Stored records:
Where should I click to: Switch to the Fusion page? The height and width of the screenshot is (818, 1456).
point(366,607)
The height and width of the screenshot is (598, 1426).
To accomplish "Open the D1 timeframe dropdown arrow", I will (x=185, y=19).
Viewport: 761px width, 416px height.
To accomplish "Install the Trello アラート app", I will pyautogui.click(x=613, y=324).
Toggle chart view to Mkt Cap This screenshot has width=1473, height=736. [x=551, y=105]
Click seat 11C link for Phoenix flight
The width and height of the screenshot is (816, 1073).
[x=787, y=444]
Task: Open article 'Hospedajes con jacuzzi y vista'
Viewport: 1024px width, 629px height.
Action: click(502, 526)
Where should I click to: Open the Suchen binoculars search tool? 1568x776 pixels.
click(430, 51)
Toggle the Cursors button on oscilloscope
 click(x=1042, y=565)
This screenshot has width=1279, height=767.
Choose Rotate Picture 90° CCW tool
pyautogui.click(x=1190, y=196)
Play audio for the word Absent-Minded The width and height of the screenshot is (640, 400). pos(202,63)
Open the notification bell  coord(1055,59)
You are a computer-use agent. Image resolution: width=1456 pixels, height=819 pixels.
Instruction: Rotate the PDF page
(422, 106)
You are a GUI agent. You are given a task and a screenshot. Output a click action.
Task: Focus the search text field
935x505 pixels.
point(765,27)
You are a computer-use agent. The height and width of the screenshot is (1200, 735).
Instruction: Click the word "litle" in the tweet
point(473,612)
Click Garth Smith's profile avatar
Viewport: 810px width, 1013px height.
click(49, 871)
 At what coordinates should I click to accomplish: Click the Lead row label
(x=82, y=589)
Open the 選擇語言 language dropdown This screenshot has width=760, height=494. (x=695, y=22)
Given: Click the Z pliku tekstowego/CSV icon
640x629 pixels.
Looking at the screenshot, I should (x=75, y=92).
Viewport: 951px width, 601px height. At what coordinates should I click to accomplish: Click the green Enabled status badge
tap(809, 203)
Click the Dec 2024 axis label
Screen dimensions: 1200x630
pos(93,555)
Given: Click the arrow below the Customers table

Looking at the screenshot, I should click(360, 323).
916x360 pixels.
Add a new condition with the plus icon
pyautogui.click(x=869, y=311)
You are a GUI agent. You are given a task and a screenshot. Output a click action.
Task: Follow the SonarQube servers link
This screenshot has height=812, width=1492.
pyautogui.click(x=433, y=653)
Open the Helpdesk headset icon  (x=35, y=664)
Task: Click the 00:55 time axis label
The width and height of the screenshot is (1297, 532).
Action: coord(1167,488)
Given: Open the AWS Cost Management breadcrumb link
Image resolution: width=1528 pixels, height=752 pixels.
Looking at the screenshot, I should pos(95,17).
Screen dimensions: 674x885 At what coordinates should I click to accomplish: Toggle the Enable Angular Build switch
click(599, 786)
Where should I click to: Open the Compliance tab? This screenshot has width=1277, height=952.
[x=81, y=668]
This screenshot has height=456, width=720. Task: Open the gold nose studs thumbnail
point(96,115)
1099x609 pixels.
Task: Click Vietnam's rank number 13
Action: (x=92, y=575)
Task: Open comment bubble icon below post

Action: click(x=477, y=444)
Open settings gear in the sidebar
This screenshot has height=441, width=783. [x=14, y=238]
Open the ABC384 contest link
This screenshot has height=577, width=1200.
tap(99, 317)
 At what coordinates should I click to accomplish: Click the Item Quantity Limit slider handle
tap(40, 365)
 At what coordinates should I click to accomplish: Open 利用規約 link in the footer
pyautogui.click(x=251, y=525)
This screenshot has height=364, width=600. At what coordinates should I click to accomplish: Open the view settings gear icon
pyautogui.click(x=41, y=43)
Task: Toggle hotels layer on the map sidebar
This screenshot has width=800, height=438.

Work to be completed:
In the data above, which lines lie between the line with "Task: Open article" and the line with "This screenshot has width=1279, height=767.", inclusive? Print those lines exactly and nothing else.

Written answer:
Task: Open article 'Hospedajes con jacuzzi y vista'
Viewport: 1024px width, 629px height.
Action: click(502, 526)
Where should I click to: Open the Suchen binoculars search tool? 1568x776 pixels.
click(430, 51)
Toggle the Cursors button on oscilloscope
 click(x=1042, y=565)
This screenshot has width=1279, height=767.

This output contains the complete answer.